In 1907, only 15 years after the takeover, Glenglassaugh fell silent and it remained closed until 1931. After a five-year burst of activity, it was closed again from 1936-1960. Before reopening, however, Glenglassaugh was completely overhauled and re-equipped.

It continued in production until 1986 when the site was forced to close once again. The license was returned in 1992 and for a long time it seemed that a revival of the distillery was unlikely. That all changed, though, in 2008, since which time new ownership and management has breathed new life into a distillery that had previously seemed permanently moribund.

Highland Distillers (and its parent companies Grant's & Edrington Group) owned the distillery until it was bought by the Scaent Group in August 2008, after which the revival in this little-known distillery's fortunes was quite dramatic. Under the experienced eye of managing director Stuart Nickerson, along with Graham Eunson (formerly of Glenmorangie) the Glenglassaugh began production in November 2008, around which time it also released new bottlings from the aged stock that had been taken over with the distillery. These (necessarily, given the length of time the distillery was out of production) long-aged expressions went on to reap instant success, earning gold medals and two trophies at the International Wine & Spirits Challenge for Best Cask Strength Malt and Best 40 year-old Malt.

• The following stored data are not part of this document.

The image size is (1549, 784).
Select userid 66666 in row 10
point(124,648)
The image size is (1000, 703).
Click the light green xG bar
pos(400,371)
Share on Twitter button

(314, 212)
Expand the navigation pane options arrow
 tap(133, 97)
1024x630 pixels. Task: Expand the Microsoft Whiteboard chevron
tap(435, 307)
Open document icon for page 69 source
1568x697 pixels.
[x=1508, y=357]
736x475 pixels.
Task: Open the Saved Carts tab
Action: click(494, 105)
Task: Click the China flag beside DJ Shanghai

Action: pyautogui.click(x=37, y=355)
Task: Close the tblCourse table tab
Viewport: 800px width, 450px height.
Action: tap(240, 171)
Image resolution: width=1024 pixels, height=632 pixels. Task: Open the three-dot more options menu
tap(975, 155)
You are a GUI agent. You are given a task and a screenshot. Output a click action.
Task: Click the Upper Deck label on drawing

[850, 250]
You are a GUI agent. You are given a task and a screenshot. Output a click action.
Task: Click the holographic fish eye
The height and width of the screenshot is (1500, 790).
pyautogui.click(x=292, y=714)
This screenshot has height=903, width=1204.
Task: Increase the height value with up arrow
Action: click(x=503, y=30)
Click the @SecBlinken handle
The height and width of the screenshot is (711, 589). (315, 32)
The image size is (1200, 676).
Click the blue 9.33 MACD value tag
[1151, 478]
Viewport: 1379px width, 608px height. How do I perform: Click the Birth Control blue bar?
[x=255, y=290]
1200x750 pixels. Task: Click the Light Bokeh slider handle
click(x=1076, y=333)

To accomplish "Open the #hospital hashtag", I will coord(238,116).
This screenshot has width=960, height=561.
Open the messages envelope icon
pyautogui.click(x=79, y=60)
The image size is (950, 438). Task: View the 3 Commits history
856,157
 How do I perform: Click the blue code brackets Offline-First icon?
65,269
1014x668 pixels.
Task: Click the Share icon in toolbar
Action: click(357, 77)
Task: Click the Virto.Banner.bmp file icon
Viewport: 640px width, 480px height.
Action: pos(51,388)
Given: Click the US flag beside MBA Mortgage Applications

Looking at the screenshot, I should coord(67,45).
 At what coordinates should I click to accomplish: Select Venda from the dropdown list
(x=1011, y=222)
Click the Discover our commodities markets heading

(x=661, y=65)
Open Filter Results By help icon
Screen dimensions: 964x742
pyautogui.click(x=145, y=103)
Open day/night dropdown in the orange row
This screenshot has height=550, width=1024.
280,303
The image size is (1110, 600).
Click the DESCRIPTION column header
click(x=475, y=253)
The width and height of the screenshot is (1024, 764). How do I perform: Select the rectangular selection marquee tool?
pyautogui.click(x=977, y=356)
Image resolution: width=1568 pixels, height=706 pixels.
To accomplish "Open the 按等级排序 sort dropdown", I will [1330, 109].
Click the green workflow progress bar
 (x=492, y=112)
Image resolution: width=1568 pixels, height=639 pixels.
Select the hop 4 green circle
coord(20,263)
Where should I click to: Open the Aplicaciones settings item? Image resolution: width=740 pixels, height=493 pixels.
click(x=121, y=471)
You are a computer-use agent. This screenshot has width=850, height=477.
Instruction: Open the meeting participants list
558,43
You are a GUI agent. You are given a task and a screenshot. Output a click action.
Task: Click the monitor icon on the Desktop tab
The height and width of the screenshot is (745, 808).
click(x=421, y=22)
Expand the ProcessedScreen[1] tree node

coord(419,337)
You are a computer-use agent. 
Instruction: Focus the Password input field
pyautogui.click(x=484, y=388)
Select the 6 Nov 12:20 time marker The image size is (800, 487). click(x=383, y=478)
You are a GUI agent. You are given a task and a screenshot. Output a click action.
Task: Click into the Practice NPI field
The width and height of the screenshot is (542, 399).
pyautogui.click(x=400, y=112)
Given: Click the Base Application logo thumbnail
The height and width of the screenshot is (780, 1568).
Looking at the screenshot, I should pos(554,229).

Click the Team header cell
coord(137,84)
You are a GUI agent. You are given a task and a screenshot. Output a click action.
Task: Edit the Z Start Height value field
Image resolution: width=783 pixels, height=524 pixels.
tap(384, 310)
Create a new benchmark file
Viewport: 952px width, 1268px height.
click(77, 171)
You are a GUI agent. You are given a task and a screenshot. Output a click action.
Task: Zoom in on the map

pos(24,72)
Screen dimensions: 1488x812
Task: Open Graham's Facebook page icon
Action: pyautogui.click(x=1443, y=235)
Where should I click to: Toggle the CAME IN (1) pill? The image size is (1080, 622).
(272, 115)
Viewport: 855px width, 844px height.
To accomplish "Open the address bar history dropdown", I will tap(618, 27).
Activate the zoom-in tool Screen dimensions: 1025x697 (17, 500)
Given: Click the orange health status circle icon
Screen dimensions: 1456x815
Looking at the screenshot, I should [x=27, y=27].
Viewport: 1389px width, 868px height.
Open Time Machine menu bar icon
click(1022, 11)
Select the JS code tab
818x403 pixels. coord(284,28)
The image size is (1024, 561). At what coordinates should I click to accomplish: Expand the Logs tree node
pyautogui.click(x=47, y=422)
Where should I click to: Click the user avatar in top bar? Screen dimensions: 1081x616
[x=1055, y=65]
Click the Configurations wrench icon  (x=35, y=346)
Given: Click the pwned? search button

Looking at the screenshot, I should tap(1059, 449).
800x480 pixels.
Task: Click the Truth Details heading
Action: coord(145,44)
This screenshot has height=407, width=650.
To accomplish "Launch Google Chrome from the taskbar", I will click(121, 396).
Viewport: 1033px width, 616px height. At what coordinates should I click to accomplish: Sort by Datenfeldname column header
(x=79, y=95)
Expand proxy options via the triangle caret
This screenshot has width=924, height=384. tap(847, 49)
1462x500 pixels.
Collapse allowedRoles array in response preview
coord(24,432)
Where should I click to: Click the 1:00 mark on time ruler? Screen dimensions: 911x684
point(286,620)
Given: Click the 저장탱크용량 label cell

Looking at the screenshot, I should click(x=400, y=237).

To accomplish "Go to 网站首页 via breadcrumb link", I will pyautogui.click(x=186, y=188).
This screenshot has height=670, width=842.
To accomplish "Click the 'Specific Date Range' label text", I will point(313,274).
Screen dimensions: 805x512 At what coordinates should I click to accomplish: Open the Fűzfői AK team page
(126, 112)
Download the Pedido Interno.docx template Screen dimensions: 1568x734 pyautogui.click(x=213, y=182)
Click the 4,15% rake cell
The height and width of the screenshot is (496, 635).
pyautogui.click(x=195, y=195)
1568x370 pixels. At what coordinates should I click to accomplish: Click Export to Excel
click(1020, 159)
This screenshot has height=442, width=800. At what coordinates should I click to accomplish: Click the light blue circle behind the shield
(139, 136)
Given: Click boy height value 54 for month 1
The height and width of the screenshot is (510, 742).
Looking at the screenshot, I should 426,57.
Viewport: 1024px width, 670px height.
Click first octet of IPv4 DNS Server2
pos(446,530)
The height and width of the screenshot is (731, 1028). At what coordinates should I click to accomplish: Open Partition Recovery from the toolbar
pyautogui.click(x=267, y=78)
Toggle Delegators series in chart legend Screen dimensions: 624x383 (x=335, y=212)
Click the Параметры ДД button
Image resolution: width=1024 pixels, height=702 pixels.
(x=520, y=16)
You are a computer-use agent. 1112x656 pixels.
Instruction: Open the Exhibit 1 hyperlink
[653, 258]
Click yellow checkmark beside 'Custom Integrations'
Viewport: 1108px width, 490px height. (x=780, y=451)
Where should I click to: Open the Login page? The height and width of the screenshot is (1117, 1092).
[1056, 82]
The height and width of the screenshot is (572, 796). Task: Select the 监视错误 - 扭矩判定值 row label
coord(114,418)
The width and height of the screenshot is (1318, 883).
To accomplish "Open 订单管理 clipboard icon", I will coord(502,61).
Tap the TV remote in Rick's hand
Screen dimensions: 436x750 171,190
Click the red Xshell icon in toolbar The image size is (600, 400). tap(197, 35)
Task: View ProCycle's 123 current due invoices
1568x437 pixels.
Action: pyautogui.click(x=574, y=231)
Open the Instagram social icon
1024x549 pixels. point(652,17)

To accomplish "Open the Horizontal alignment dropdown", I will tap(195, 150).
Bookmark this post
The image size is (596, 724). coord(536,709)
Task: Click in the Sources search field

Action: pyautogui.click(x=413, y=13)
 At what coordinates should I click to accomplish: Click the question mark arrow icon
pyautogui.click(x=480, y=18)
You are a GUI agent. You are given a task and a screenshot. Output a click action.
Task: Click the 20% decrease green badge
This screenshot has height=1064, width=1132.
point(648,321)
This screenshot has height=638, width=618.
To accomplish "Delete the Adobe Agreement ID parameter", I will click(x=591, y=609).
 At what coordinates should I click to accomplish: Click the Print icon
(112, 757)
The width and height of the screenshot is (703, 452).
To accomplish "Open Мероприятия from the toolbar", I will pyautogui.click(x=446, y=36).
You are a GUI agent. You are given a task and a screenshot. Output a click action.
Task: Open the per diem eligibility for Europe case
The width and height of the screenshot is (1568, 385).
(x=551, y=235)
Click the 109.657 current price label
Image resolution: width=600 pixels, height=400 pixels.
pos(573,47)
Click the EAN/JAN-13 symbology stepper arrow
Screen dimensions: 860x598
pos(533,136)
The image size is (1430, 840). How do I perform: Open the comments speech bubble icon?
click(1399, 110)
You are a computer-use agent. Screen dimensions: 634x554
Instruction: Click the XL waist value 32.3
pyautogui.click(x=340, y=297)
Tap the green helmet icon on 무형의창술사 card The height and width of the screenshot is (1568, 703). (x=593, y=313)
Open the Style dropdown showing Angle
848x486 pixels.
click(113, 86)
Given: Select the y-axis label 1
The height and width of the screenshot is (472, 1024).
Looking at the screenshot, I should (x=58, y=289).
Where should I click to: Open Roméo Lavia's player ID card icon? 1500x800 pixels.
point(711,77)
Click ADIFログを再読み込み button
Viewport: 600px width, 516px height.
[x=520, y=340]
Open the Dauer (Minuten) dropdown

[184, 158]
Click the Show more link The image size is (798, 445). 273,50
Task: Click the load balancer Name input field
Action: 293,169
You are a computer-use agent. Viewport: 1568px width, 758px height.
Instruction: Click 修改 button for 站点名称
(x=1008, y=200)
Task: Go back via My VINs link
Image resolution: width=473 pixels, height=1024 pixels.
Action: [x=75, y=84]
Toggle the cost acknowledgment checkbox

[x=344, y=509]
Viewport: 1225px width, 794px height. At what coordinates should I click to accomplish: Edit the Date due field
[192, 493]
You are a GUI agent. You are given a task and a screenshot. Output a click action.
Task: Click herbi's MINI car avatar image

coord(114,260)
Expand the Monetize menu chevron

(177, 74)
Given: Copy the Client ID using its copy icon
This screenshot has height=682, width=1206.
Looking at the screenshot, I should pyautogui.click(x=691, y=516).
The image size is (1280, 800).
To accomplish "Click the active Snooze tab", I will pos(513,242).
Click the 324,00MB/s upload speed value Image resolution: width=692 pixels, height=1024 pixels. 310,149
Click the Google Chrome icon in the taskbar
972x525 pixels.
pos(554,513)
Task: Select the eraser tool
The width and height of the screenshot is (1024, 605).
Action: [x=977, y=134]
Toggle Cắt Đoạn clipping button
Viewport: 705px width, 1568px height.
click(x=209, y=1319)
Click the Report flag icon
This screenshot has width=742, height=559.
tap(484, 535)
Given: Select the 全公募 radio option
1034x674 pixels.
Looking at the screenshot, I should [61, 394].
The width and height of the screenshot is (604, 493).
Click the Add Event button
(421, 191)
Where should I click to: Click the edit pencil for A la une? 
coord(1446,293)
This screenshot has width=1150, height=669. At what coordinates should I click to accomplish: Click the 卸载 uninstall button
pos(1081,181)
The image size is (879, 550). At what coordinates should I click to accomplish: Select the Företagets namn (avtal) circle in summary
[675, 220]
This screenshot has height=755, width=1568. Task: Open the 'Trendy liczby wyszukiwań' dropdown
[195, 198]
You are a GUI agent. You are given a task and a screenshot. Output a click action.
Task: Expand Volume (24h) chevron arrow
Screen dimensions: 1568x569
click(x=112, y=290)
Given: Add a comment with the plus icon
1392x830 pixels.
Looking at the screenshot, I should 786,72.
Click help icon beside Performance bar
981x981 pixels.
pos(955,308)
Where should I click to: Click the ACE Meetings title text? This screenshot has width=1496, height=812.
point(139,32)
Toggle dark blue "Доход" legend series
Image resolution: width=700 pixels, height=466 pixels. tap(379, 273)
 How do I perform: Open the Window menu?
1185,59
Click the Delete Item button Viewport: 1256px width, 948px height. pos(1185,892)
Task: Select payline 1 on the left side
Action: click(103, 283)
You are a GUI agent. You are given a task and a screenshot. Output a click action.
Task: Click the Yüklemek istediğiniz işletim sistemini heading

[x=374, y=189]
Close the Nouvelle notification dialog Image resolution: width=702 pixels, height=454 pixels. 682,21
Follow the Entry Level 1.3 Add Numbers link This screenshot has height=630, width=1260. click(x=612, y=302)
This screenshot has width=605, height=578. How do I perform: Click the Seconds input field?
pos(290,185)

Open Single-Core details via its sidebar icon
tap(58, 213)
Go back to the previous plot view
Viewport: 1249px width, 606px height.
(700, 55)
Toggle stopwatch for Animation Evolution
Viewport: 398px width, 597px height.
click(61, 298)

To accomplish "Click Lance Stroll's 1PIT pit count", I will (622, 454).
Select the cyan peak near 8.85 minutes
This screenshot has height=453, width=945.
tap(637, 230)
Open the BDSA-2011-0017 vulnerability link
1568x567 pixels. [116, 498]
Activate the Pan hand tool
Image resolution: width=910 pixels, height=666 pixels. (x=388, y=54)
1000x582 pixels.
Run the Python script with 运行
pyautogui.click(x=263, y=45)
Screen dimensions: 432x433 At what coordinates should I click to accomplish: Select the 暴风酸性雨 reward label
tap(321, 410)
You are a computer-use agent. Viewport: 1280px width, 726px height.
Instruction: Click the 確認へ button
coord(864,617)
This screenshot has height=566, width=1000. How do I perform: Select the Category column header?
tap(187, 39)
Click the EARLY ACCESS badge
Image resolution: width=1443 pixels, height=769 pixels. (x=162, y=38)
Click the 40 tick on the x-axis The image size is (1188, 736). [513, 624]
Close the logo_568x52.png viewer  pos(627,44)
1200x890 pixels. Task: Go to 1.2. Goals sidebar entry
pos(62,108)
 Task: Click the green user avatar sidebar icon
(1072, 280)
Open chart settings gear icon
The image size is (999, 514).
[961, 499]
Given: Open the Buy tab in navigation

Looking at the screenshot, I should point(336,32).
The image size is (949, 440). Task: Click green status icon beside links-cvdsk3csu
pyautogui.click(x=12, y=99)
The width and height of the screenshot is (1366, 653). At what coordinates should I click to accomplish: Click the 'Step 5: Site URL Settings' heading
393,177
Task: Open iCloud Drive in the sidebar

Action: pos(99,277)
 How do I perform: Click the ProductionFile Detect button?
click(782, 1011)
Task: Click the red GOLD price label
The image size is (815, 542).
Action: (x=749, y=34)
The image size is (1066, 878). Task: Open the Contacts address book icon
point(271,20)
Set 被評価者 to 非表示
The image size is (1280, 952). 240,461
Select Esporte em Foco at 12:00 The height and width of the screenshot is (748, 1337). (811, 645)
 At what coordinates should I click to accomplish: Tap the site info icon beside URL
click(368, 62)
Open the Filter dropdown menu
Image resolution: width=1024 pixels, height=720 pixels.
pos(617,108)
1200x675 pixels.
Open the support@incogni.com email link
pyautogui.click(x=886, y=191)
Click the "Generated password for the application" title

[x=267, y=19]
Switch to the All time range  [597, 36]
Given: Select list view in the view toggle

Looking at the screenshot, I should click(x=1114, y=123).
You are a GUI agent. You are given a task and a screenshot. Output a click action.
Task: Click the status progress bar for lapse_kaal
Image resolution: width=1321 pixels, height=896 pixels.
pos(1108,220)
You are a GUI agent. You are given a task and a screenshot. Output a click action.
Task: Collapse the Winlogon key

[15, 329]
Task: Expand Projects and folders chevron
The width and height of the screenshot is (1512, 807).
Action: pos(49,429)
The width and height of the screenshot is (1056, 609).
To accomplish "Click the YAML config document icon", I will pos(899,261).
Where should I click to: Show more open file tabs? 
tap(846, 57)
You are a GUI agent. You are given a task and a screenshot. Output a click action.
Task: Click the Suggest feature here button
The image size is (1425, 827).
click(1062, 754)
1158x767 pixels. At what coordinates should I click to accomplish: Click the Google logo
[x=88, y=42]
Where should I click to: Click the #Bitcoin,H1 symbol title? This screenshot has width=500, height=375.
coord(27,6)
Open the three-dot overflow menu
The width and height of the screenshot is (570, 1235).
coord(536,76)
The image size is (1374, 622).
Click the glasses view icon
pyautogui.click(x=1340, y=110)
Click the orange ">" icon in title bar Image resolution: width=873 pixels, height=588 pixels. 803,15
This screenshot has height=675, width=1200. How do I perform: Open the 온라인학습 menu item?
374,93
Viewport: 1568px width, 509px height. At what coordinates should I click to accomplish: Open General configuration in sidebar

Glenglassaugh was a major contributor to Highland Distillers’ blends (including Famous Grouse, Cutty Sark and Lang's) while under their ownership. Only a handful of official single malt expressions were released before the Scaent group takeover, the most famous of which was the 'Family Silver' bottling released in the late 1990s.

In 2016, Glenglassaugh was purchased by Brown-Forman – along with Benriach and Glendronach – and celebrated master blender Rachel Barrie set about shoring up stocks for a new series of official bottlings. After some years of development, 2023 brought three new Glenglassaugh single malts offering new expressions of the distillery character and some rather handsome updated livery. While Glenglassaugh’s distinctive character often failed to find an audience in the 20th century, it seems that the 21st century may well see it recognised as a top-tier distillery.